FKÖ'nün silahlı mücadelesi Filistin'in bir devrimci odak olmasını sağladığı gibi uluslararası kamuoyunda diplomatik bir özne olmasını ve 1974 yılında BM tarafından tanınmasını sağlamıştır. Bu süreçle birlikte FKÖ'nün Ortadoğu'nun politik gündemindeki etkisi de artmıştır. Arap ülkelerinin iç politik dengelerinde de etkinliği olan bir FKÖ ortaya çıkmıştır. Bundan en çok rahatsız olan Ürdün Krallığıdır. Çünkü FKÖ kampları Ürdün sınırları içerisindedir.
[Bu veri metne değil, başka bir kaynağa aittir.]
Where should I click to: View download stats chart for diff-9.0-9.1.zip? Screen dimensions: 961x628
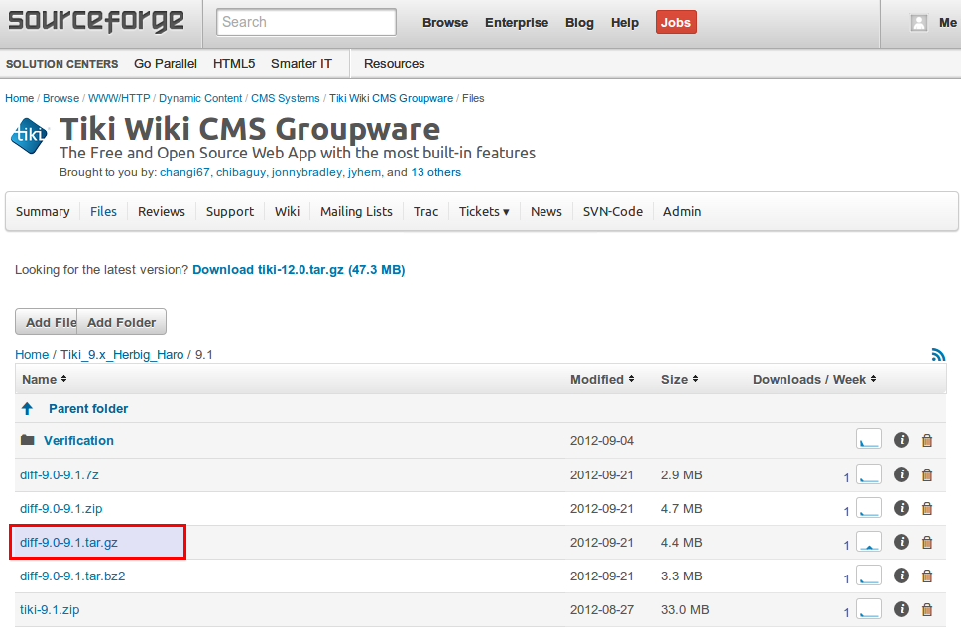869,508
Aynı zamanda Ürdün sınırları içerisinde yoğun bir Filistinli nüfusu sözkonusudur. Ve Krallık otorite nezdinde zayıflamış, hakimiyeti FKÖ'yle paylaşmak zorunda kalmıştır. Bunun yanısıra Ürdün, yeni bir "6 gün savaşı" istemiyordu. Ve dolayısıyla yeni toprak kaybı da. Bu nedenle 1968 sonbaharında FKÖ'nün bağlarının kopmasını bekliyordu. Bu oldu ve FHKC 425 yolcu taşıyan üç uçağı kaçırıp Amman'daki havaalanına indirince çatışmalar başladı ve Temmuz 71' de FKÖ güçleri Ürdün'ü terkederek Lübnan'a yerleşmek zorunda kaldı.
Lübnan'da taban insiyatifi, yenilginin ve dağınıklığın etkisiyle FKÖ önderliğine silahlı mücadeleyi dayatır hale geldi. Bu baskı yönetim mekanizmasında da ses bulunca FKÖ silahlı mücadeleye tekrar bir ivme kazandırdı. Tabanın insiyatifi önemli bir etkendi, fakat zaten FKÖ, diplomatik alandaki gücünü yitirmiş, etkinliği düşmüştü. Silahlı mücadele tekrar eski disiplini ve akıcılığıyla Filistin politikasına yön verdi. Bu hamleyle FKÖ, Yom Kippur (4. Arap-İsrail Savaşı) savaşıyla FKÖ'den ayrılan FHKC'yi çekme uğraşına da girişmiş oldu.
Silahlı mücadelenin gelişmesiyle FKÖ tekrar diplomatik etkinliğine kavuştu. İşte ihtiyar (Arafat'ın El-Fetih kadroları içindeki lakabı) tekrar uzlaşmacı kimliğiyle buluşma fırsatı buldu. BM'nin 242 sayılı kararı (Gazze şeridi ve Batı Yakası üzerinde bir Filistin devleti ve diğer Filistin topraklarında bir İsrail devletinin kabulünü buyuruyor) üzerinde anlaşmaya varma planlarıyla Cenevre'de 13 Kasım 1974 tarihinde yapılan BM toplantısına katılmak için yola koyuluyor. Henüz bir Filistin devleti için çok erken olduğu cevabını alıp geri dönüyor.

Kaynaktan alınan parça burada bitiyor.